**DATA EXCERPTS**
>>>

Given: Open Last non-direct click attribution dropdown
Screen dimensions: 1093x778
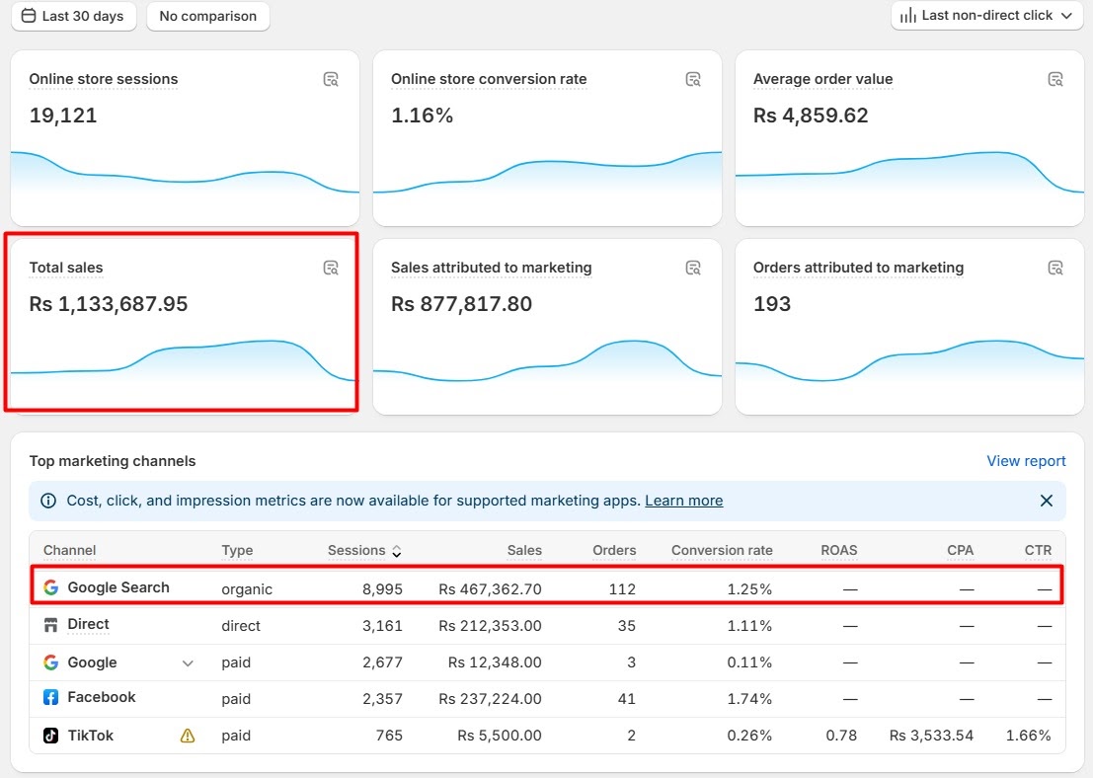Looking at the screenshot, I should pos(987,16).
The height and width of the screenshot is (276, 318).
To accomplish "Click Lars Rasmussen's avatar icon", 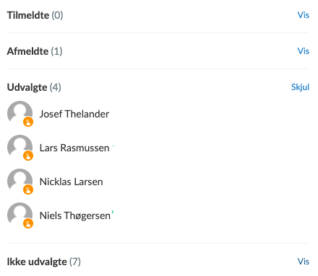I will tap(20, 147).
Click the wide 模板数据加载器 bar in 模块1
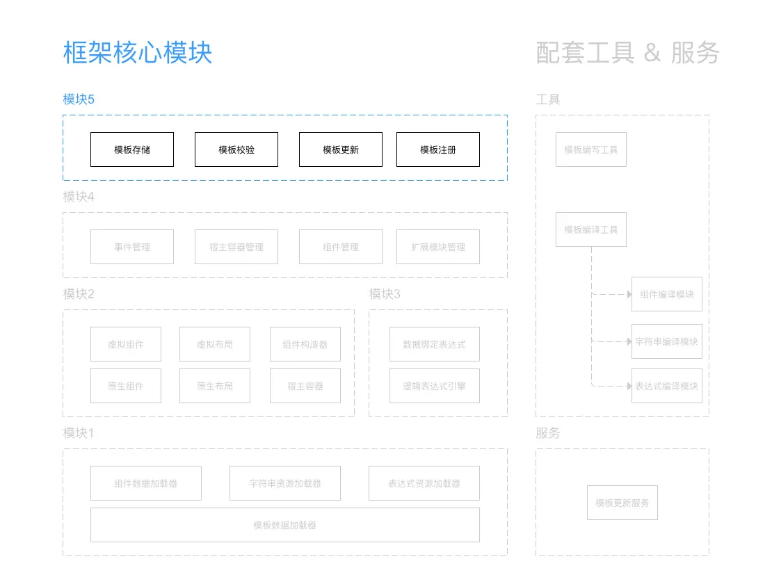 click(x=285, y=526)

<<<
>>>

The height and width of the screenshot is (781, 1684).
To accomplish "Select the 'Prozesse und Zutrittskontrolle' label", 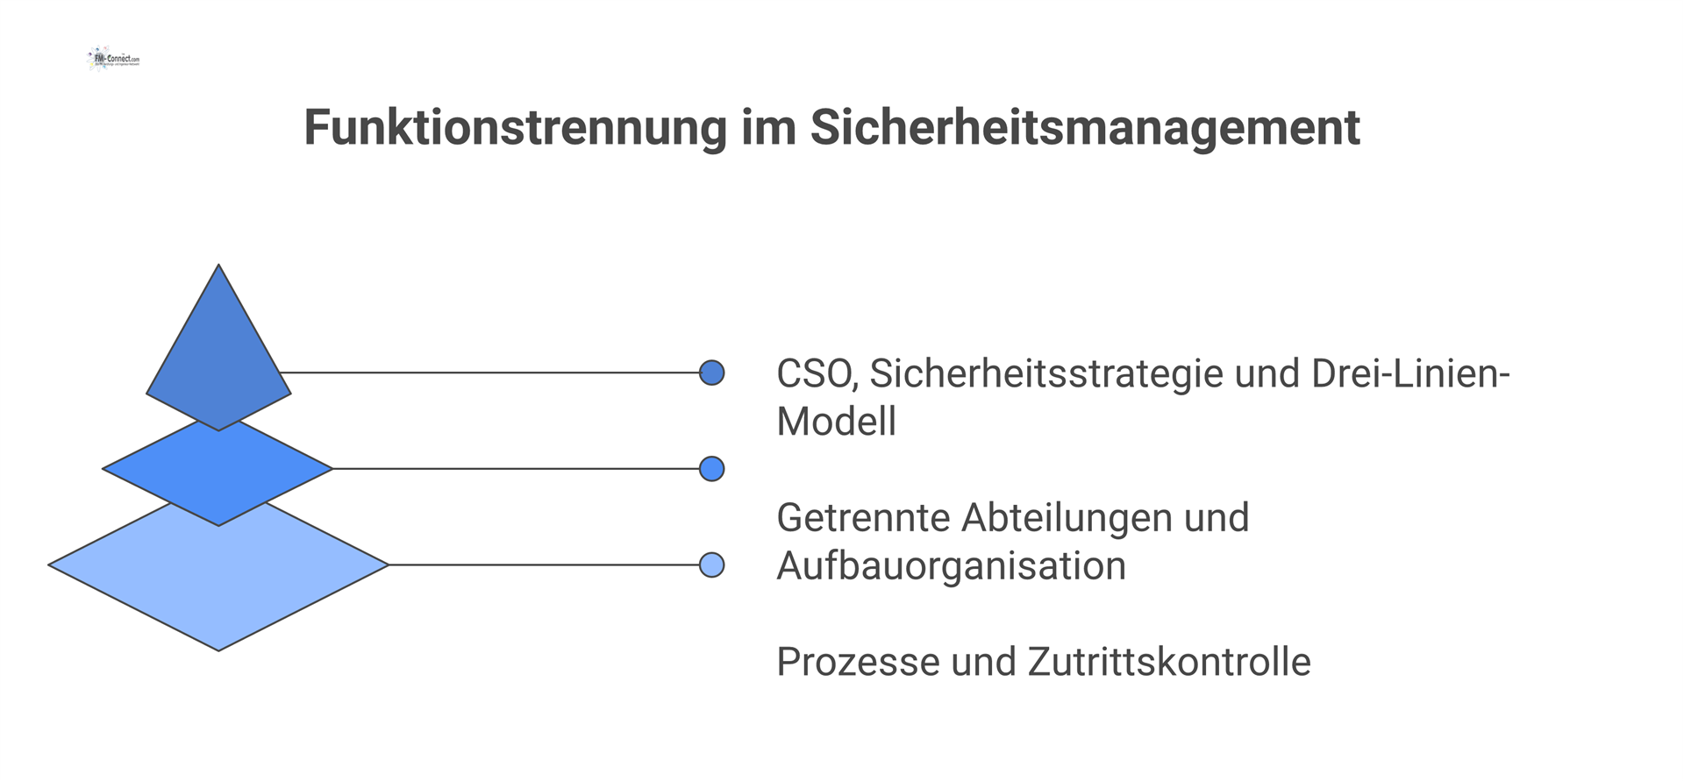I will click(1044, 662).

<<<

**WORK ITEM**
The lines above that hold the word "width" should be found and copied out.

**ANSWER FOR THIS EXERCISE**
The height and width of the screenshot is (276, 318).
The height and width of the screenshot is (781, 1684).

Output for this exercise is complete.